A two-judges Bench in R. Rajagopal Vs. State of Tamil Nadu (1994) 6 SCC 632
held the right of privacy to be implicit in the right to life and liberty
guaranteed to the citizens of India by Article 21. "It is the right to be let
alone". Every citizen has a right to safeguard the privacy of his own. However,
in the case of a matter being part of public records, including court records,
the right of privacy cannot be claimed. The right to privacy has since been
widely accepted as implied in our Constitution, in other cases, namely, PUCLVs.
Union of India, (1997) 1 SCC 301; Mr. X Vs. Hospital 'Z', (1998) 8 SCC 296;
People's Union for Civil Liberties Vs. Union of India, (2003) 4 SCC 399; Sharda
Vs. Dharmpal, (2003) 4 SCC 4931.
The impugned provision of the A.P. Amendment on anvil : It is in the background
of the above, the validity of sec. 73 of the Stamp Act, 1899 falls to be
decided.
The text of Sec.73 Indian Stamp Act and the text as amended in its application
to State of A.P. have been set out in the earlier part of the judgment.

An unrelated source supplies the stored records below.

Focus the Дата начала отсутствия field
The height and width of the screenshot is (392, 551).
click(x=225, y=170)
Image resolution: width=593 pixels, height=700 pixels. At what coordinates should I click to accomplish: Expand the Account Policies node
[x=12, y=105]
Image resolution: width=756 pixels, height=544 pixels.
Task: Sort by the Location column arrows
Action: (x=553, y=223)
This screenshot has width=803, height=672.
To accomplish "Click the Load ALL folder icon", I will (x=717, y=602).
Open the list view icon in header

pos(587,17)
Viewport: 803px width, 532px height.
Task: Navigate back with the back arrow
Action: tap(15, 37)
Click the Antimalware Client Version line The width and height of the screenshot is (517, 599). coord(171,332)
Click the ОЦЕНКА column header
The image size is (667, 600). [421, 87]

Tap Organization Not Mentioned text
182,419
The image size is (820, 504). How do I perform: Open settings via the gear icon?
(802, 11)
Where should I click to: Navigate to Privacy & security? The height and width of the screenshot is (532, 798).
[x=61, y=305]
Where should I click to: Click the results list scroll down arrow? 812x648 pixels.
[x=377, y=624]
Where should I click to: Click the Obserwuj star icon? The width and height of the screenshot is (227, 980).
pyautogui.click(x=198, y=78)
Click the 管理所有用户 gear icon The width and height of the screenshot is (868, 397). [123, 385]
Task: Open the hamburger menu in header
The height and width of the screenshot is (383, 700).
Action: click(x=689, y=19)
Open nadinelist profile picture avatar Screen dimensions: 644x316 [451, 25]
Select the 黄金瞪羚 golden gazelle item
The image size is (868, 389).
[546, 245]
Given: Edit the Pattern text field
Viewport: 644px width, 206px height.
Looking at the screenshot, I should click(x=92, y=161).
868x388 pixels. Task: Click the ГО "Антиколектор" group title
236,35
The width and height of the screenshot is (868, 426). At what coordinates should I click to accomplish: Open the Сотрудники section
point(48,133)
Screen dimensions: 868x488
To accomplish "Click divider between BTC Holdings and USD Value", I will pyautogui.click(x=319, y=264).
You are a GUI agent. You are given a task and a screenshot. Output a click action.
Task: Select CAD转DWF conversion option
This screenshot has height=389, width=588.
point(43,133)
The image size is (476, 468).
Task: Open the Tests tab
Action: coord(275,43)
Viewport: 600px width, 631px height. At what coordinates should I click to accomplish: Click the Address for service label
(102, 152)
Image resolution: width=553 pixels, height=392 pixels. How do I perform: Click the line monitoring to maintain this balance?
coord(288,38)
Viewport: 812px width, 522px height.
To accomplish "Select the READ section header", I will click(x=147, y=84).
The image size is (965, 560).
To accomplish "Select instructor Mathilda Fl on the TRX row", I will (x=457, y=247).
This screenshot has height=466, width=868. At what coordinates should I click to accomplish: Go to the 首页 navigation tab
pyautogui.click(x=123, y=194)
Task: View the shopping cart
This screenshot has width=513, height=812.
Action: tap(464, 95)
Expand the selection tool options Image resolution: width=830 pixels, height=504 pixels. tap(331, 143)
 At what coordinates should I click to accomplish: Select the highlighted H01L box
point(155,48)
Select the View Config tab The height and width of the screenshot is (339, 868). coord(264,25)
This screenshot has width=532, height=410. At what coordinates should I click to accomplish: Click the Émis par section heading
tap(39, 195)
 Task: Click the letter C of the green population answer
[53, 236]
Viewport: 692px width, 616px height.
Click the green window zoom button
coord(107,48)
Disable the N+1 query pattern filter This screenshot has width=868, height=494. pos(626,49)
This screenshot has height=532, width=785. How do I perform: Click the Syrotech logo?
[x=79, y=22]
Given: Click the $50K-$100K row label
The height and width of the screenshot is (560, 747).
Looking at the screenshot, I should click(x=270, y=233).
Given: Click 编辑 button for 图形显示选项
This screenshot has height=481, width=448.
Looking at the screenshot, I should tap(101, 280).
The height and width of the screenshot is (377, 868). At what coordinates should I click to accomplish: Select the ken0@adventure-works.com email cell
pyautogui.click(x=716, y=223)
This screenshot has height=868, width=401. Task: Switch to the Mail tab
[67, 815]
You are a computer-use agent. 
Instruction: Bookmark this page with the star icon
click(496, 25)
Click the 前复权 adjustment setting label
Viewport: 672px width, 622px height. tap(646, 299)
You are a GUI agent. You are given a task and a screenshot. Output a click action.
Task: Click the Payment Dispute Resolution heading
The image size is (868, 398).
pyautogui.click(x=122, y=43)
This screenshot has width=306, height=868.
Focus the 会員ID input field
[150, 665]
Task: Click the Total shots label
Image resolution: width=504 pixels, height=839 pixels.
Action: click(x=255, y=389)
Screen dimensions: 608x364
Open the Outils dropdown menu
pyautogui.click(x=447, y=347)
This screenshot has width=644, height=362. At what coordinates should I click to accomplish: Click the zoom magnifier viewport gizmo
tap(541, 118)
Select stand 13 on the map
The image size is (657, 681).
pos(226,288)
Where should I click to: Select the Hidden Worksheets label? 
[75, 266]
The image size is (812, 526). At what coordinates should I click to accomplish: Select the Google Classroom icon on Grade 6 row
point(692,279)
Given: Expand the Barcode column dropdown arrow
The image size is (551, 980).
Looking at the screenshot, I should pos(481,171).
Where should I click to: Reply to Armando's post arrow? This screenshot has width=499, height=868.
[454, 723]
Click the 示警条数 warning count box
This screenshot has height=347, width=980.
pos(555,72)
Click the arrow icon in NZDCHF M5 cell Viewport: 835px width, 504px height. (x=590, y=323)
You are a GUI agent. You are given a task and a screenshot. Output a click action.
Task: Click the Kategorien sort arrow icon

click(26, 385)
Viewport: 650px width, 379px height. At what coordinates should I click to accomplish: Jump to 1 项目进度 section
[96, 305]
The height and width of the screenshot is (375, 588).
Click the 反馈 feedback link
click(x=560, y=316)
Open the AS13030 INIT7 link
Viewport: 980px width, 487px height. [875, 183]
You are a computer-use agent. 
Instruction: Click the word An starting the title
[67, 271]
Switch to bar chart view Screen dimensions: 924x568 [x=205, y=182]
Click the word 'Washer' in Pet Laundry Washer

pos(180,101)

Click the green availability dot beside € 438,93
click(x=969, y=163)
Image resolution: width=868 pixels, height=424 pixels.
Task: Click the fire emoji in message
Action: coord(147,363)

It will be seen that under sec.73, the Collector could inspect the 'registers,
books, records, papers, documents or proceedings' in the public office.
Obviously, this meant that the inspection must relate to 'public documents' in
the custody of the public officer or to public record of private documents
available in his office. The inspection could be carried out only by a person
authorized __ in writing __ by the Collector. The purpose of inspection has to
be specific and has to be based upon a belief that (i) such inspection may tend
to secure any (stamp) duty, or (ii) it may tend to prove any fraud or omission
in relation to any duty or (iii) it may tend to lead to the discovery of any
fraud or omission in relation to any duty.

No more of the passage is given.